L’igiene nel campo, lo sappiamo, è molto più che scarsa e le persone vivono in pochi metri quadrati, condividendo spazi e servizi. Come ci si lava le mani se non si ha l’acqua a disposizione? Così, per dire.
La diffusione della malattia potrebbe essere rapida e devastante. Presto lo scopriremo: continuerà a chiamarsi Moria o lo chiameremo Morìa?
Una bomba pronta ad esplodere
Gli esperti hanno più volte avvertito che la situazione nel campo non è solo una questione umanitaria, ma anche una vera e propria bomba pronta ad esplodere in qualunque momento nella lotta contro la pandemia. Nonostante questo, il governo greco non avrebbe assunto nessuna misura per fermare la diffusione della malattia.
Dall’inizio dell’emergenza Covid, tutte le organizzazioni umanitarie sul campo chiedono il trasferimento della maggior parte delle 38mila persone che si trovano sulle isole greche (Lesbo, Samos e Chios) e chiedono agli stati europei di riattivare i canali di ricollocamento all’interno dell’Unione europea, come era avvenuto nel biennio 2015-2017.
Tuttavia nel vertice di Bruxelles del 10 marzo c’è stato un accordo solo tra alcuni paesi – Finlandia, Francia, Lussemburgo, Portogallo – per il ricollocamento di 1.500 bambini in condizioni di vulnerabilità dalle isole greche. L’accordo di Bruxelles con Ankara non ha subito nessuna modifica. Un impegno davvero insufficiente.

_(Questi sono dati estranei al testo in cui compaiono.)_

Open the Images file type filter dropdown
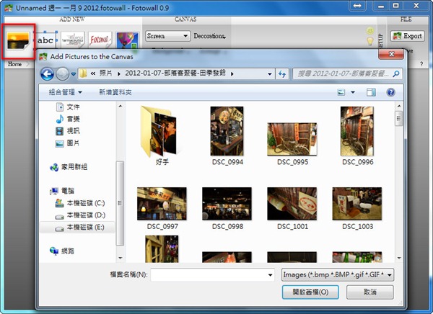433x314 pixels. (337, 274)
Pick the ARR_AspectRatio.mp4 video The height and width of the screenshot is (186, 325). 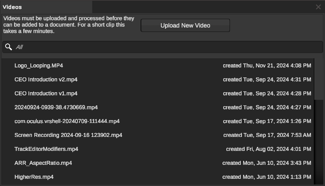point(43,163)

Così, oggi, è ufficialmente scoppiato il primo caso di coronavirus nel campo di Moria
A renderlo pubblico è Nawal Soufi, attivista da anni nel campo, attraverso un post su Facebook:
La giornata comincia davvero male. Abbiamo ufficialmente il primo caso di coronavirus dentro il più grande campo rifugiati d’Europa.

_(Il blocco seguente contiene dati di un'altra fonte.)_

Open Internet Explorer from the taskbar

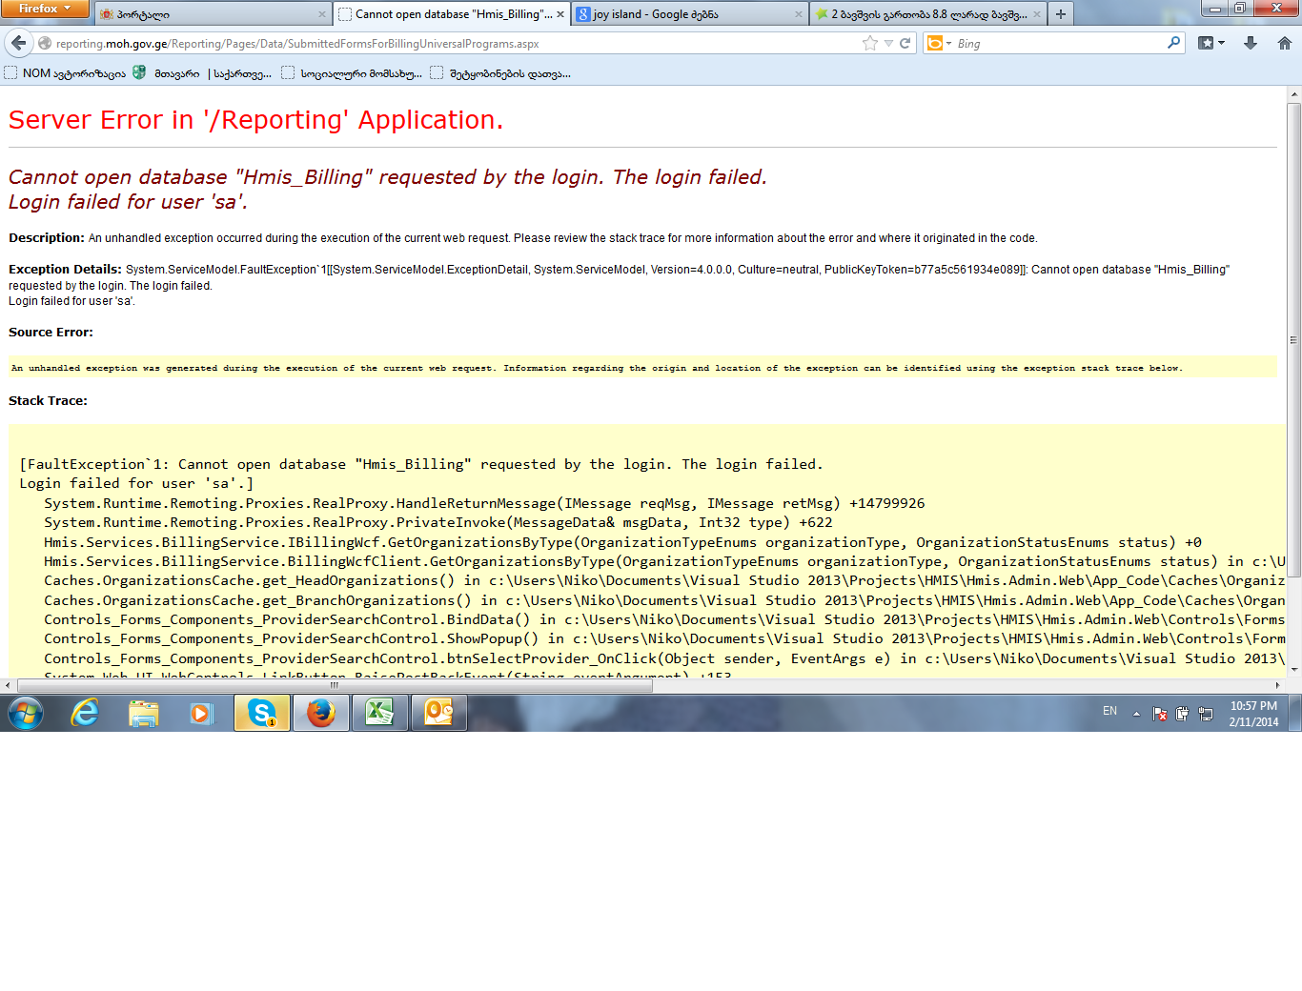pyautogui.click(x=85, y=713)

L’uomo è stato messo in isolamento e le autorità stanno cercando di rintracciare le persone che aveva incontrato, afferma un funzionario del ministero della migrazione. Una dichiarazione congiunta dei ministeri dell’asilo, della salute e della protezione civile afferma inoltre che il campo dovrà essere messo in quarantena per 14 giorni e che il personale di sicurezza sarà aumentato per controllare i punti di ingresso alla struttura. Ma, come scrive Nawal:
Sono senza parole. Vorrei ricordare a tutti che qui a Moria siamo in lockdown da 6 mesi e non è stato fatto neanche un tampone alle circa 22.000 persone bloccate nel campo fino a qualche mese fa. Adesso siamo circa 15.000 esseri umani in un posto che potrebbe ospitarne 3000.

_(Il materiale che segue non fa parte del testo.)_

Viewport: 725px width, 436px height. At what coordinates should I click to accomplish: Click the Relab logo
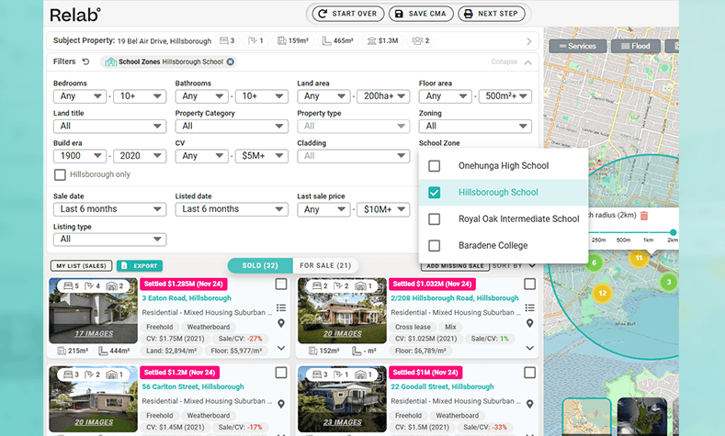click(75, 15)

Ancora una volta, il campo migranti di Moria è l’inferno in piena Europa. Ma allora è vero che a Lesbo finisce l’Europa? Perché l’Europa – un’organizzazione sovranazionale che si è impegnata a tutelare i diritti fondamentali, almeno sulla carta – conosce bene queste storie, una per una. Non è sono solo responsabilità del governo greco. È anche nostra, i “vicini di casa”.